[start of Selected excerpt]

# hog advice from boehr?



## john warren (Jan 25, 2005)

sir id like to ask your oppinion on the direction we should take to get some thing done about this problem. should we be looking to our legisltors to get some laws on the books? the dnr? the ag dept?
or are we blowing the problem out of proportion?
i look at these hogs as i do eurasion ruffies or zebra muscle or sea lamprey. something that can do harm to our native species.
should i chill out?


----------



## wally-eye (Oct 27, 2004)

Its already against the law to release them, what more laws are needed. You can shoot them during all hunting seasons..........


----------



## john warren (Jan 25, 2005)

i see boehr is leaving us,,, thats a shame , he'll be missed.
yes i see we can shoot them now during seasons.
im talking about the future. and off season too. my thought is there shouild be no closed season on them. 
but what ever is decided if we leave it to lansing to get started ,,,,well,,, you can imagine the mess they can make of it.
just thinking we need to start the ball rolling in a direction that will benifit the outdoorsmen in michigan.
and i have no idea what that direction would be. thats why i'm asking oppinions.


----------



## malainse (Sep 2, 2002)

John, 
Here is a good link on the DNR web site that talks about hogs... USDA, DNR and Ag Dept. all have an interest.

http://www.michigan.gov/dnr/0,1607,7-153-10363-155439--,00.html

There is no "off season" you can small game hunt year round.. An can hunt hogs year round....

No closed season on opossum,porcupine,weasel,red squirrel,skunk,starling,feral pigeons,English sparrow,ground squirrel and woodchuck.

[end of Selected excerpt]

> Given request 1
Extract the passage from the feral hog thread, starting at "or are we blowing" and ending at "(Oct 27, 2004)".
> Given request 2
Continue the forum thread on feral hogs in Michigan from the point where it stops.
The lines that come after this point are separate material and have no connection to the forum thread on feral hogs.

[start of Source excerpt]

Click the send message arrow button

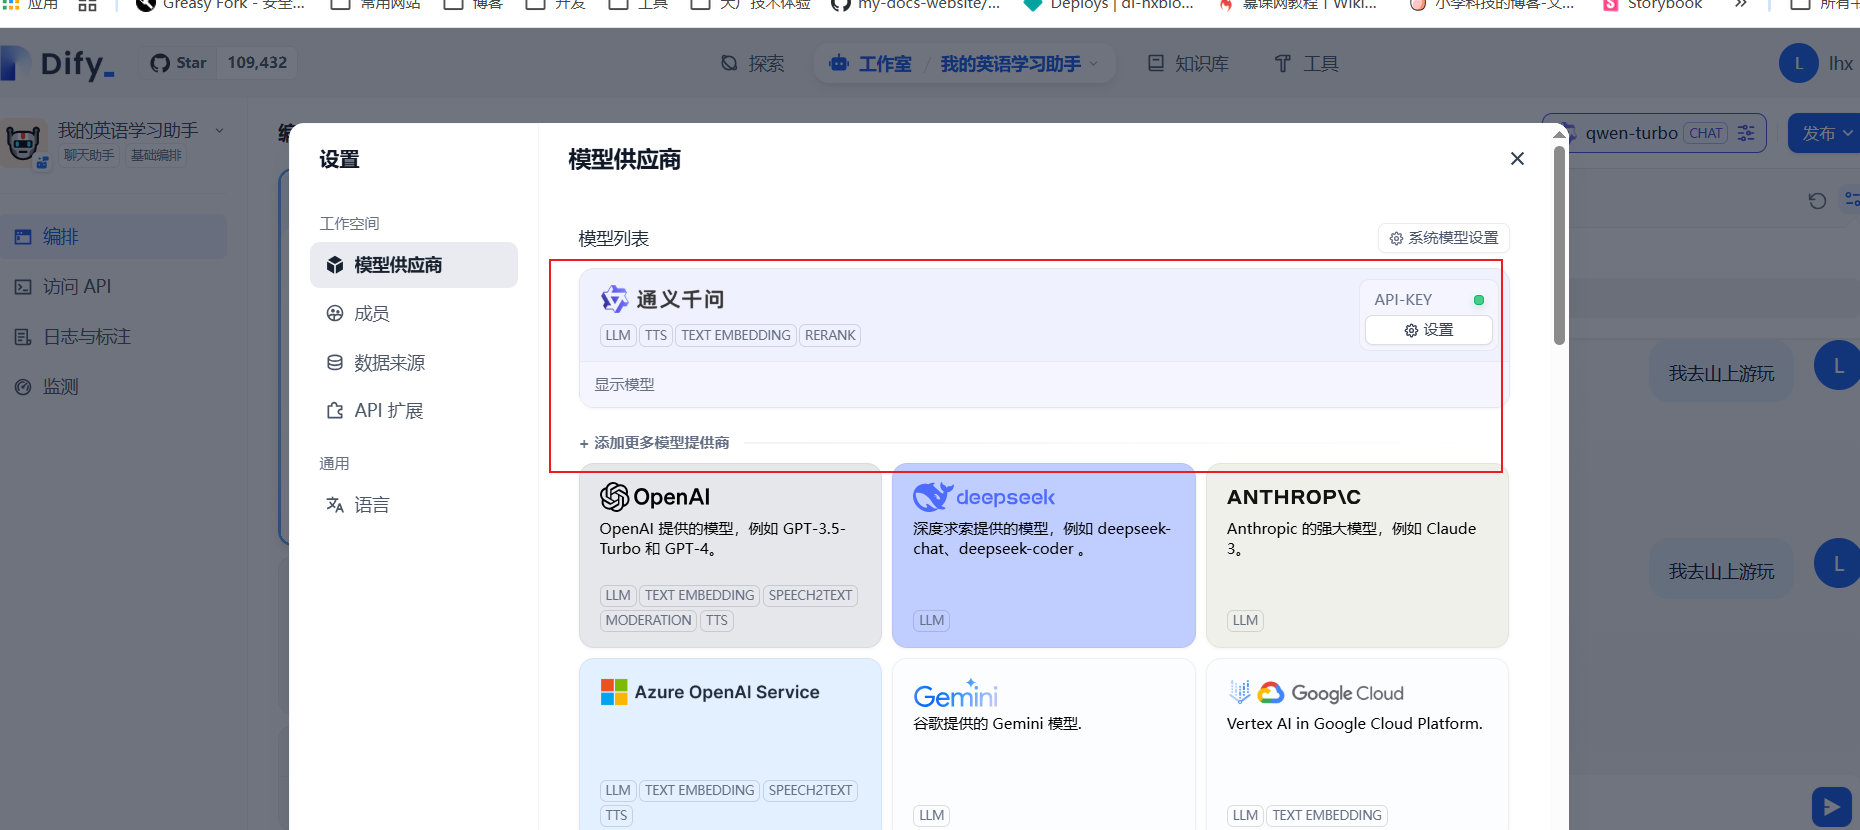[1830, 806]
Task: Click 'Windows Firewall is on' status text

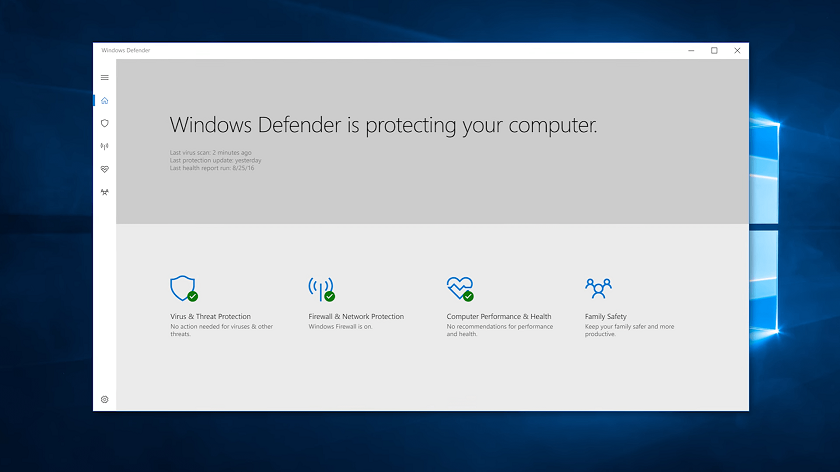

[end of Source excerpt]

> Exercise answer 1
or are we blowing the problem out of proportion?
i look at these hogs as i do eurasion ruffies or zebra muscle or sea lamprey. something that can do harm to our native species.
should i chill out?


----------



## wally-eye (Oct 27, 2004)

> Exercise answer 2
----------



## DANIEL MARK ZAPOLSKI (Sep 23, 2002)

if there is no season on them and we have permission to shoot them in the designated counties that the d.n.r. all ready has said we can. what need is there to create a season. just go out and shoot them if you feel so adiment about the destruction that they create. i am also sure that if you find a county with them in it, and you find a farmer that has them he'll surely let you hunt them. go forth and have a little piggly wiggly hunt! good ole pork an beans


----------



## fisher210 (Aug 20, 2006)

Just as an FYI, I sent an e-mail to the DNR asking about using a shotgun on hogs while turkey hunting and the reply said the season for ferral hog was over March 31 st. I replied back wondering when it started again and havn't recieved a reply on that yet. I thought the season never closed on them so was supried when I got that answer from the DNR..


----------



## boehr (Jan 31, 2000)

I cannot provide advice because I don't know what is being talked about in the way of hogs. This all took place after I retired.


----------



## answerguy8 (Oct 15, 2001)

fisher210 said:


> Just as an FYI, I sent an e-mail to the DNR asking about using a shotgun on hogs while turkey hunting and the reply said the season for ferral hog was over March 31 st. I replied back wondering when it started again and havn't recieved a reply on that yet. I thought the season never closed on them so was supried when I got that answer from the DNR..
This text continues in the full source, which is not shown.